Brief. Every line below between the line holding "You are a computer-use" and the line holding "Instruction: Open the", inclusive, should be repeated exactly, and all other lines omitted.

Input for this task.
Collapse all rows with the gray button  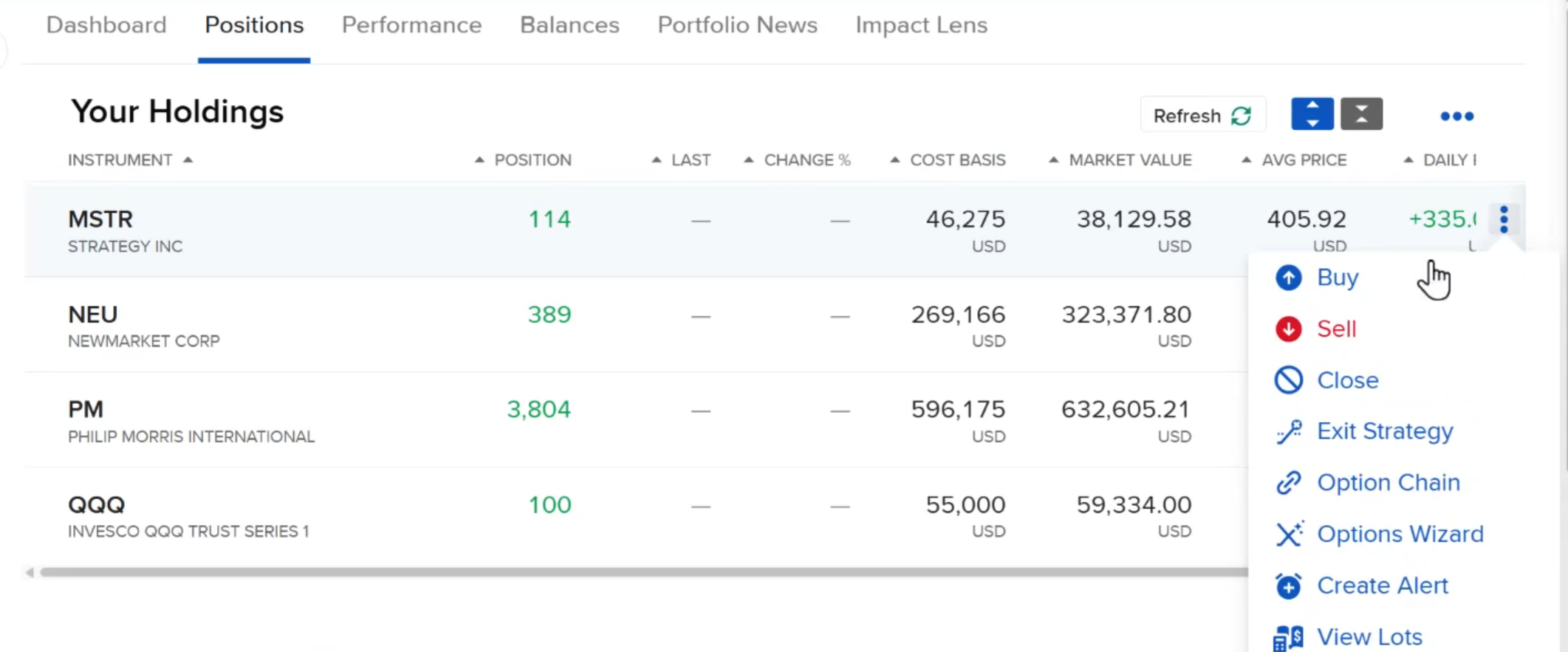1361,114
--
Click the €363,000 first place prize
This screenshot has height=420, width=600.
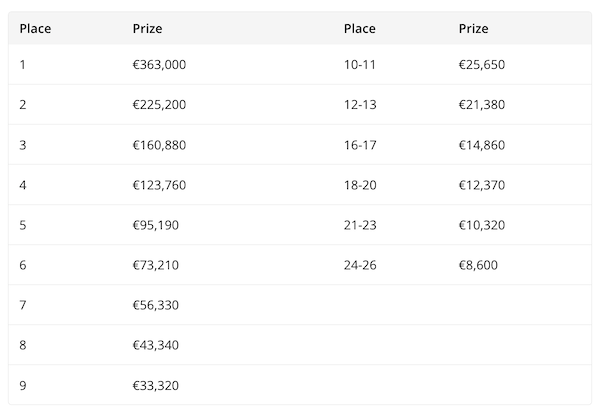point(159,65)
---
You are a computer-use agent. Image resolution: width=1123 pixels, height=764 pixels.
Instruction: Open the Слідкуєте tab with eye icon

Answer to this task.
You are a computer-use agent. Image resolution: width=1123 pixels, height=764 pixels.
Instruction: Open the Слідкуєте tab with eye icon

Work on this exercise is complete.